PELALAWAN – RIAU – 1Fakta. Com
Kepolisian Sektor (Polsek) Bunut, Polres Pelalawan, melakukan kegiatan monitoring ketersediaan bahan bakar minyak (BBM) di SPBU Nomor 14.283.624 PT Riau Patra Mandiri yang berlokasi di Desa Lubuk Terap, Kecamatan Bandar Petalangan, Rabu, 6 Mei 2026, sekitar pukul 10.30 WIB.
Dalam pengecekan tersebut, Polsek Bunut mencatat stok BBM di SPBU tersebut terdiri dari Pertalite sebanyak 16.000 liter, Pertamax Turbo 8.000 liter, dan Dexlite 5.000 liter.
Sementara itu, Pertamax dan Bio Solar dilaporkan tidak tersedia pada saat monitoring dilakukan.
Untuk harga BBM, Pertalite dijual Rp10.000 per liter, Pertamax Rp12.900 per liter, Pertamax Turbo Rp20.750 per liter, Bio Solar Rp6.800 per liter, dan Dexlite Rp27.625 per liter.

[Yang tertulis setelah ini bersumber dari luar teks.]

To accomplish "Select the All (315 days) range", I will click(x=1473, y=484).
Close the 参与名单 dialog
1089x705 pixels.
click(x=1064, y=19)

Kapolsek Bunut menyampaikan bahwa kondisi antrean kendaraan di SPBU tersebut terjadi akibat sejumlah SPBU lain di wilayah sekitar mengalami kekosongan stok BBM. Hal ini menyebabkan peningkatan jumlah kendaraan yang terpusat di SPBU Lubuk Terap untuk mengisi bahan bakar.
“Kondisi ini menyebabkan penumpukan kendaraan, namun secara umum situasi masih dapat dikendalikan,” ujarnya.
Dalam kesempatan itu, pihak kepolisian juga memberikan imbauan kepada manajemen SPBU agar penyaluran BBM, khususnya jenis subsidi, dilakukan sesuai ketentuan yang berlaku serta menghindari praktik penyalahgunaan atau pelanggaran hukum.
Selain itu, pihak SPBU diminta turut membantu pengaturan arus lalu lintas guna mencegah kemacetan di sekitar area pengisian BBM.
Hingga kegiatan monitoring berakhir, situasi dilaporkan dalam keadaan aman dan terkendali.